Castañas asadas: todo lo que debes saber

Aprovecho hoy a traeros esta receta para que mañana, día de fiesta, la preparéis en asa. La verdad es que los frutos secos los tenemos durante todo el invierno pero parece que no nos acordamos de ellos si no es en Navidad. ¿No os ocurre igual a vosotros? A mí por lo menos sí. El clásico cucurucho de castañas asadas que compramos por la calle… ¡es un clásico en estas fechas!

En mi casa, en la noche de Reyes, no solemos preparar ningún postre dulce especial porque nos liamos a comer castañas asadas como locos. Las castañas son unos frutos secos muy sanos, al igual que las nueces, porque tienen un alto contenido en potasio y eso viene muy bien para las personas que, por ejemplo, tienen problemas de riñón. Tampoco tienen mucho aporte calórico aunque sí una gran cantidad de hidratos de carbono.

castañas asadasYo os aconsejo prepararlas estas navidades y dejar a un lado tanto dulce que comemos por estas fechas. Por eso, os voy a dar una serie de consejos para hacer castañas asadas en casa.

Cuando las compréis, es importante que os fijéis en el estado de la piel. Debe ser lo más brillante posible. En el mercado, encontraréis la castaña europea o castaña común, aunque existen otras variedades como son la castaña americana, la castaña china y la japonesa. Se diferencian entre sí por su dulzor (la china es la más dulce) y la cantidades de hidratos de carbono que contienen. Eso sí, estos tipos de castañas os serán más difíciles de encontrar.

Cuando lleguéis a casa, guardarlas en un lugar fresco y seco (es la mejor manera de conservarlas). Nunca las guardéis en una bolsa de plástico porque se pueden humedecer o enmohecer.

Qué debes hacer:
1/ Convierte en una lista breve el párrafo del texto sobre las castañas asadas que empieza con "Cuando las compréis", sin perder sus datos principales.
2/ Enumera todas las variedades de castaña que nombra el texto sobre las castañas asadas.

Datos proporcionados:
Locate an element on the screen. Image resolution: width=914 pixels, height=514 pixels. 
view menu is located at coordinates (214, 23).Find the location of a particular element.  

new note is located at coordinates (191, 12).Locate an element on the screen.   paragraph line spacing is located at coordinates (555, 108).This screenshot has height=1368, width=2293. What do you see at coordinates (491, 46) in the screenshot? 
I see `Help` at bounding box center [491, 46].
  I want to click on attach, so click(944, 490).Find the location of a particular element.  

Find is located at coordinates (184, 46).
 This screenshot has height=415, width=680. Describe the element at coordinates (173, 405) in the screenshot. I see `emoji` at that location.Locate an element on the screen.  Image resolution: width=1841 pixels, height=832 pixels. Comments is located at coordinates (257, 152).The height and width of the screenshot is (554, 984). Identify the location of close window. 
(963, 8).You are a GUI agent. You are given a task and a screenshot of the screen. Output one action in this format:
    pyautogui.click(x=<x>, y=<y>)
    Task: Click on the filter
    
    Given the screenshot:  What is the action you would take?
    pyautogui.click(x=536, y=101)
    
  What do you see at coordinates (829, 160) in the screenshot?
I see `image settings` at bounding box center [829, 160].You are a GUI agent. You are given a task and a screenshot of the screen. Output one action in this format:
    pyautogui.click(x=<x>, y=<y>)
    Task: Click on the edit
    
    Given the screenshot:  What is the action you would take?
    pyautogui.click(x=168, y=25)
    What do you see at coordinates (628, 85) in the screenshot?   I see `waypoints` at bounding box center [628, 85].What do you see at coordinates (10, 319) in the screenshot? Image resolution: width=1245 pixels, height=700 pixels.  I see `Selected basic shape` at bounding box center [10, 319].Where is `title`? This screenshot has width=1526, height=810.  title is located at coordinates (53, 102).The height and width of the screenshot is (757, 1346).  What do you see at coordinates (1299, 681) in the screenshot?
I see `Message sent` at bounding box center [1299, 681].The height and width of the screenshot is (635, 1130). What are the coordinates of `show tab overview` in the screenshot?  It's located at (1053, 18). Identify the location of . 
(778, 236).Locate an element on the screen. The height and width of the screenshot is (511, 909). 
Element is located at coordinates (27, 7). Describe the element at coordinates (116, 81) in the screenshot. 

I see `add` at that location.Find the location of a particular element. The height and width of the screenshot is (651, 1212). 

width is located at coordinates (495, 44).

Respuestas numeradas:
1/
- Al comprarlas, hay que fijarse en la piel: debe ser lo más brillante posible.
- En el mercado se encuentra la castaña europea o castaña común.
- Existen otras variedades: la americana, la china y la japonesa, más difíciles de encontrar.
- Se diferencian por su dulzor (la china es la más dulce) y por su cantidad de hidratos de carbono.

2/
- Castaña europea o castaña común
- Castaña americana
- Castaña china
- Castaña japonesa